“Oh! for heaven’s sake, uncle! are you trying to make us cry too? You distract monsieur’s attention; you will be responsible for my portrait not looking like me.”
“Your uncle may talk, mademoiselle; I assure you that it doesn’t interfere with my work at all.”
Caroline gave a little pout of vexation, which I would have liked to reproduce on the ivory, because it was very becoming to her. I thought that she wanted her uncle to leave us; but Monsieur Roquencourt had no such intention.
After walking about the room several times, he came to watch me work, then looked at his niece and exclaimed:
“Upon my word, Caroline has in her face, especially in her eyes, much resemblance to Mademoiselle Lange. You did not know Mademoiselle Lange, who used to act at the Français, did you?”
“No, monsieur.”
“Ah! Monsieur Dalbreuse, she was perhaps the one actress who had more truth, more charm in her way of speaking than any other; and a charming woman besides! I knew her well; she taught me to put on my rouge.

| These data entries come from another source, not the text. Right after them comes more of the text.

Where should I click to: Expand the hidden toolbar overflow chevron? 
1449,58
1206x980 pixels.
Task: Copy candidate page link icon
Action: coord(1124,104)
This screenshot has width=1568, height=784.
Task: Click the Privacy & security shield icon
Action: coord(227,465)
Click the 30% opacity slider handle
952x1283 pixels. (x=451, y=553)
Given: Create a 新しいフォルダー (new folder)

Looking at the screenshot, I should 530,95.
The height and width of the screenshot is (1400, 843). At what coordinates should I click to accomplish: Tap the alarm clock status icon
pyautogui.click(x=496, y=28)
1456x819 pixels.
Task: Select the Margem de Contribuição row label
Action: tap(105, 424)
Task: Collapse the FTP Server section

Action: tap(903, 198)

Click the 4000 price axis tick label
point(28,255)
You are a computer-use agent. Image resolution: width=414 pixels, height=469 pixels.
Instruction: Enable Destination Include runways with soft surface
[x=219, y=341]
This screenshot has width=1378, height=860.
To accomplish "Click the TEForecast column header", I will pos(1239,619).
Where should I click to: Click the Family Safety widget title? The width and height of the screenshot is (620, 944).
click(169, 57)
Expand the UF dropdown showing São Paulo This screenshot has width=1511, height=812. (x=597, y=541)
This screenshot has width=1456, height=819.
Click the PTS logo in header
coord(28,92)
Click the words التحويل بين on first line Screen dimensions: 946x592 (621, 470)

It is a very difficult thing to put on one’s rouge well; I used to daub my face all over with it. She said to me one evening when I had just done Gros-René—you know, Gros-René in Le Dépit Amoureux:
“‘La femme est, comme on dit, mon maître,
Un certain animal difficile à connaître,
Et de qui la nature est fort encline au mal;
Et comme un animal est toujours animal,
Et ne sera jamais——’”
“Oh! we have seen Le Dépit Amoureux, uncle! That speech isn’t the best thing in Molière, in my opinion.”
“As I was saying, I had been playing Gros-René, and with great success, on my word! I had made the audience laugh until they cried. Lange led me aside after the performance, and said to me: ‘You acted like a god! you acted divinely; but, my friend, you don’t know how to put on your rouge; you make big daubs everywhere; that isn’t the way; you must put on a lot under the eyes; your eyes are very bright already, but you will see how much brighter that makes them; then, put on less and less toward the ears, and almost none at all on the lower part of the face.’—I followed her advice, and I gained greatly by it.”